**OBJETIVO:**
Responda com base no acórdão do Supremo Tribunal Administrativo:
(a) Qual o valor da multa aplicada pelo Conselho de Disciplina da Federação Portuguesa de Futebol?
(b) Em que data o Tribunal Arbitral do Desporto proferiu o seu acórdão?
(c) Que tribunal negou provimento ao recurso da FPF por acórdão de 15 de Outubro de 2020?

Acórdão nº 053/20.5BCLSB de Supremo Tribunal Administrativo (Portugal), 11 de Março de 2021

Magistrado ResponsávelMARIA DO CÉU NEVES
Data da Resolução11 de Março de 2021
EmissorSupremo Tribunal Administrativo (Portugal)

ACORDAM NA SECÇÃO DE CONTENCIOSO ADMINISTRATIVO DO SUPREMO TRIBUNAL ADMINISTRATIVO 1. RELATÓRIO SPORT LISBOA E BENFICA – FUTEBOL, SAD, devidamente identificada nos autos, recorreu para o Tribunal Arbitral do Desporto (TAD), do Acórdão do Conselho de Disciplina da Federação Portuguesa de Futebol (FPF), que a condenou numa sanção de multa no valor de 40.800,00€, pela prática de uma infracção disciplinar p.p pelo artº 112º, nºs 1, 3 e 4 do Regulamento Disciplinar da Liga Portuguesa de Futebol Profissional (RDLPFP).

*Por acórdão do TAD, proferido em 27 de Março de 2020, com um voto de vencido, foi decidido julgar procedente a acção, anular a decisão recorrida e absolver a demandante.

*A FPF apelou para o TCA Sul e este, com um voto de vencido, por acórdão proferido a 15 de Outubro de 2020, negou provimento ao recurso, confirmando o julgado do TAD.

*A FPF, inconformada, veio interpor o presente recurso de revista, tendo na respectiva alegação, formulado as seguintes conclusões: «1.

A Recorrente vem interpor recurso de revista para o STA do Acórdão proferido pelo TCA Sul em 15 de outubro de 2020, que confirmou o acórdão arbitral proferido pelo Tribunal Arbitral do Desporto e negou provimento ao recurso apresentado pela Federação Portuguesa de Futebol. Esta instância, por seu turno, havia decidido revogar a decisão de aplicação à ora Recorrida da sanção de multa no valor de €40.800,00 pela prática da infração disciplinar prevista e punida pelo artigo 112.º, nºs 1, 3 e 4 do Regulamento Disciplinar da Liga Portuguesa de Futebol Profissional (doravante, RD da LPFP).

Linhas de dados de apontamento

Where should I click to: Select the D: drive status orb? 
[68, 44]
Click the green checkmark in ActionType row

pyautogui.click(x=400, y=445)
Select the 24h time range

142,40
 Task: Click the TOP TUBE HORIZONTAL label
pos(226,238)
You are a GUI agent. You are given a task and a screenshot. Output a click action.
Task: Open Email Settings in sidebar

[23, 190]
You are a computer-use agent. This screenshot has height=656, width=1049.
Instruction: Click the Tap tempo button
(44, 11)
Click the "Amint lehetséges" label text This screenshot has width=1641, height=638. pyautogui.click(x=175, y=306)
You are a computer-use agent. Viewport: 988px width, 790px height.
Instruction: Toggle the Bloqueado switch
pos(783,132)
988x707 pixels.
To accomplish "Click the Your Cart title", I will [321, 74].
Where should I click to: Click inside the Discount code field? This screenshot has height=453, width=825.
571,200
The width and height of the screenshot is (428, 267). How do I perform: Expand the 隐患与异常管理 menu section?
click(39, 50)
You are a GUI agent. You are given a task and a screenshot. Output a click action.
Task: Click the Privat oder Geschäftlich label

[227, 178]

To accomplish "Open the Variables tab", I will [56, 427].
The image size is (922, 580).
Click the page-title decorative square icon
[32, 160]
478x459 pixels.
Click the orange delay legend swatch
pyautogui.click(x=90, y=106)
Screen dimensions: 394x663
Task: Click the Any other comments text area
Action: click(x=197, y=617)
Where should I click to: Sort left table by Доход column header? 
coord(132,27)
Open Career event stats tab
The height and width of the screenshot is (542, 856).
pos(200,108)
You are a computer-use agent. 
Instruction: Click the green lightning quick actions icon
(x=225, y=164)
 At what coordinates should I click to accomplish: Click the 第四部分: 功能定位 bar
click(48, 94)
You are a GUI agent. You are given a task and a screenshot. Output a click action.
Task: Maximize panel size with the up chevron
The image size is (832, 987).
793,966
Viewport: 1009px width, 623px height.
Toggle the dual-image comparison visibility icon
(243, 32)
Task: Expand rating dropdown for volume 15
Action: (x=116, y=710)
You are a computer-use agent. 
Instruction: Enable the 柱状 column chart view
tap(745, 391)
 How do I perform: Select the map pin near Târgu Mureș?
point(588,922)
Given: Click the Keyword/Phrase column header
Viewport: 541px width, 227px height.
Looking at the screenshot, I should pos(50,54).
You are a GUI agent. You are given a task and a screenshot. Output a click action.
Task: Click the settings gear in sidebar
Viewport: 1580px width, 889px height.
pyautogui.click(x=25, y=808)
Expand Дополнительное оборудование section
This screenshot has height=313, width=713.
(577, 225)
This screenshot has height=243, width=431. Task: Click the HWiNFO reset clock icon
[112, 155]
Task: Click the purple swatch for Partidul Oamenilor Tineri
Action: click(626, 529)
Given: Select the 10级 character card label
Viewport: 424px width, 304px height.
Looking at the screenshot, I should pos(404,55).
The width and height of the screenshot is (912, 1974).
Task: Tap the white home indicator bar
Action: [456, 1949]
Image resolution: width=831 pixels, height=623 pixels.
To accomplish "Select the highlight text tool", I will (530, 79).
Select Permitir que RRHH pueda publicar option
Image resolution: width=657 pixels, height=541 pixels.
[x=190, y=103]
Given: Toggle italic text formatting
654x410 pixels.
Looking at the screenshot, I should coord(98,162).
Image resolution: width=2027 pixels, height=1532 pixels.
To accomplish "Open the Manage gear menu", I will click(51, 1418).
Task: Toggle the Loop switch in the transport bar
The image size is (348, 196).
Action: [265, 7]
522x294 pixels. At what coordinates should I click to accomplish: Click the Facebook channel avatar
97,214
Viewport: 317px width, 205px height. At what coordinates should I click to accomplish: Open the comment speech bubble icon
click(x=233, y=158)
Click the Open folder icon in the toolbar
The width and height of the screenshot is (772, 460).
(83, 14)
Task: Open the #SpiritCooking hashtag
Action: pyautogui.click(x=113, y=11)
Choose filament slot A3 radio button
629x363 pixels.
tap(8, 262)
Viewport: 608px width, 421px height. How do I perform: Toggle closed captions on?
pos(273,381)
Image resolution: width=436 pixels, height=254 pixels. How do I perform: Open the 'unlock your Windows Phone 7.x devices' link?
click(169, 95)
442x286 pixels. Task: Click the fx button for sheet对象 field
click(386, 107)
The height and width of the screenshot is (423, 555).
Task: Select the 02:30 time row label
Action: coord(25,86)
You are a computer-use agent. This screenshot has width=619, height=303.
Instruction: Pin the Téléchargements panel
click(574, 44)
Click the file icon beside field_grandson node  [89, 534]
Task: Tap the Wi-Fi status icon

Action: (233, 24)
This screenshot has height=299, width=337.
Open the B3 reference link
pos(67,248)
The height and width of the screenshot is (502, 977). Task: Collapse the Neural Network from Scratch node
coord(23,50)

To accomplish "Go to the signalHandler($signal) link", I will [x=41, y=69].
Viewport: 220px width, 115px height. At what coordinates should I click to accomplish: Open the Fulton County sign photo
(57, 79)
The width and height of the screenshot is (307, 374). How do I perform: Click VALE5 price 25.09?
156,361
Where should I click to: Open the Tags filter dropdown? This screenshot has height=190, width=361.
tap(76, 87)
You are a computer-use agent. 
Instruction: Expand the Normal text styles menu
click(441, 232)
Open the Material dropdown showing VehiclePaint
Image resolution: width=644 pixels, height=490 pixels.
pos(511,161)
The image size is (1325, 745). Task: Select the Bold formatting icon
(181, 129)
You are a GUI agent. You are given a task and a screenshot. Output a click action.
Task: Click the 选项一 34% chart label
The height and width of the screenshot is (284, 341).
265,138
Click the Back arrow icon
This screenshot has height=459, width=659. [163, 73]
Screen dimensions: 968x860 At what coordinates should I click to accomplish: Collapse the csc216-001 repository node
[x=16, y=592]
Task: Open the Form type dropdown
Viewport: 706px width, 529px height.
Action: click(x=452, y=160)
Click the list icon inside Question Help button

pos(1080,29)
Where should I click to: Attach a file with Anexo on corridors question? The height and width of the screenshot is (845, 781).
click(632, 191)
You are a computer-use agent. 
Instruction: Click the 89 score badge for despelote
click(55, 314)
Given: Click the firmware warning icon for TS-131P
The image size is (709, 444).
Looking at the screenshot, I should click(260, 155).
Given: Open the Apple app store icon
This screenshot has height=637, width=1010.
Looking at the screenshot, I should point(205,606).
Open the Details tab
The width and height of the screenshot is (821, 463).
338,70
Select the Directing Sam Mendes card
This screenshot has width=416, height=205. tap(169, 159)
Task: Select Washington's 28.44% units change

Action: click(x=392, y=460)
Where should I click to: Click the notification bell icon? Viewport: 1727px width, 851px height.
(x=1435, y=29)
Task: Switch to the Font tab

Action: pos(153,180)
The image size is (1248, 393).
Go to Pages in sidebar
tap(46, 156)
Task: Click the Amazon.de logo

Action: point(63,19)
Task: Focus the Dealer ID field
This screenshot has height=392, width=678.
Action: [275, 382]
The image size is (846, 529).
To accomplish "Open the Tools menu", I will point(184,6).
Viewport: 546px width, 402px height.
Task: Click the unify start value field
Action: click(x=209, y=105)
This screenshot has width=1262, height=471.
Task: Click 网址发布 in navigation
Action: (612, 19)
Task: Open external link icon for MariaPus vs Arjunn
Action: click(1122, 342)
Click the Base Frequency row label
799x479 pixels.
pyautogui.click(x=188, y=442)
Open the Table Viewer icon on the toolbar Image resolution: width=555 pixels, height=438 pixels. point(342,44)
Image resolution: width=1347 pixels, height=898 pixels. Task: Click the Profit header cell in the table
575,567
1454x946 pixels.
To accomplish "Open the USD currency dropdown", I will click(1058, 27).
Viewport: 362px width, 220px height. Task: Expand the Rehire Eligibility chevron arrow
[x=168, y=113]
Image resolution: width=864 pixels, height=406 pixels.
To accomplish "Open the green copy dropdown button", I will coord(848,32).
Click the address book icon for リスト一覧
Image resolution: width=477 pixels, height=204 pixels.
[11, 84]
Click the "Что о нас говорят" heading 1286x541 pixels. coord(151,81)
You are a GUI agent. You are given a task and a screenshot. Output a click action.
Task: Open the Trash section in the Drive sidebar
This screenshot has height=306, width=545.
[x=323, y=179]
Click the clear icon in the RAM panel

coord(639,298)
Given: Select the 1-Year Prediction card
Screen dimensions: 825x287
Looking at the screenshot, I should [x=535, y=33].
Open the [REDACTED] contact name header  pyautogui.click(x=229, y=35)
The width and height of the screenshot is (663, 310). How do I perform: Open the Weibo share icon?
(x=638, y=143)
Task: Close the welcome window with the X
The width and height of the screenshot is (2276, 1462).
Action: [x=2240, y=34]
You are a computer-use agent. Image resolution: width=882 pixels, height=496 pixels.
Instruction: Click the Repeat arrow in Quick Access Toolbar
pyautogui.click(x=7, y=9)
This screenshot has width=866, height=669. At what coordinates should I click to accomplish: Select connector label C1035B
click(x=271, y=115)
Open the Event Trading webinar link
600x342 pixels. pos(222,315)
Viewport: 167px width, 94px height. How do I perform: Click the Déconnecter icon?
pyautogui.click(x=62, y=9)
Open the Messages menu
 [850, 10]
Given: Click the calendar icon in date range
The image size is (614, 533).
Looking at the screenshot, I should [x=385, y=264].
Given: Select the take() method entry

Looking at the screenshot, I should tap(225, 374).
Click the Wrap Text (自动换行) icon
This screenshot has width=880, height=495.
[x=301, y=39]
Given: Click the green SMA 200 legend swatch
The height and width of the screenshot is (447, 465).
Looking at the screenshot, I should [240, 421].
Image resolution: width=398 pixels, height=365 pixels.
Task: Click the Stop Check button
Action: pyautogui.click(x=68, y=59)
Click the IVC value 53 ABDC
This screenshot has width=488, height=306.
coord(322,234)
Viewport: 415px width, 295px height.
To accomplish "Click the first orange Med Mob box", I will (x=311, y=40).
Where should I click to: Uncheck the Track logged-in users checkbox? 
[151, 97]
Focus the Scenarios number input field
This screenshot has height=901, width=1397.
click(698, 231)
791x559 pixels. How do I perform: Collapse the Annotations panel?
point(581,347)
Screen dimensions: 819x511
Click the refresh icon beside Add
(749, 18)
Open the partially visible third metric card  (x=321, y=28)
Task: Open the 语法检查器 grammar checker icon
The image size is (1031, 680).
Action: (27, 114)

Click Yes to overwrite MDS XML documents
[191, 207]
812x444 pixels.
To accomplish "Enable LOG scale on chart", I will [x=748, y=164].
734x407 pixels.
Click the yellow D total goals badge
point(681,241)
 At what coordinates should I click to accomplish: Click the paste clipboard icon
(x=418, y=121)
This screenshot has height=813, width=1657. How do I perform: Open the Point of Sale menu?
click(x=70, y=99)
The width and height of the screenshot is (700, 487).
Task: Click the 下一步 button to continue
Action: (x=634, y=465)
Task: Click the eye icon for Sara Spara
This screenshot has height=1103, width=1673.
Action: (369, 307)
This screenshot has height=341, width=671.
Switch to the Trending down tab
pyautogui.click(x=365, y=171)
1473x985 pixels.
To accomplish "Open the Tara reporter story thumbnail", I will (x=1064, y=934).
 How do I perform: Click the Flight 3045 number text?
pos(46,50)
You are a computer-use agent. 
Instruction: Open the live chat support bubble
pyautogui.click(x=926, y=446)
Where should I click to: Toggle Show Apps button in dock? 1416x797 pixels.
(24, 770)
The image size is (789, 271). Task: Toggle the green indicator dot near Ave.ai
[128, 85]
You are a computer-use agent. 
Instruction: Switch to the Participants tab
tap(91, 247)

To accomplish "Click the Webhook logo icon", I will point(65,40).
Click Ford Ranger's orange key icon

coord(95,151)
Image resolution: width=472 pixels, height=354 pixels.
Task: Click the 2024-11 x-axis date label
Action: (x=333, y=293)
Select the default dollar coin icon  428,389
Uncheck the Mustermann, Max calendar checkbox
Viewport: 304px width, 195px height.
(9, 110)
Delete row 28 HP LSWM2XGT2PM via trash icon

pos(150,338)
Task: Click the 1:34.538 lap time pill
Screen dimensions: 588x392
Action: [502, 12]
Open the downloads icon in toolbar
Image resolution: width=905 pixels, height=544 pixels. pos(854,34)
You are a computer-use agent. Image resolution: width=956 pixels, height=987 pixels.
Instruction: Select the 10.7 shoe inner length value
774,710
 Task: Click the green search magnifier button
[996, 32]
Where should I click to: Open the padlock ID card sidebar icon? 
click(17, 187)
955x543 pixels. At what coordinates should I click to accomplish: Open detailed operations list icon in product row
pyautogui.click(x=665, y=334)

**RESPOSTA DO EXERCÍCIO:**
(a) A multa foi de 40.800,00€.
(b) O Tribunal Arbitral do Desporto proferiu o acórdão em 27 de Março de 2020.
(c) Foi o TCA Sul que negou provimento ao recurso.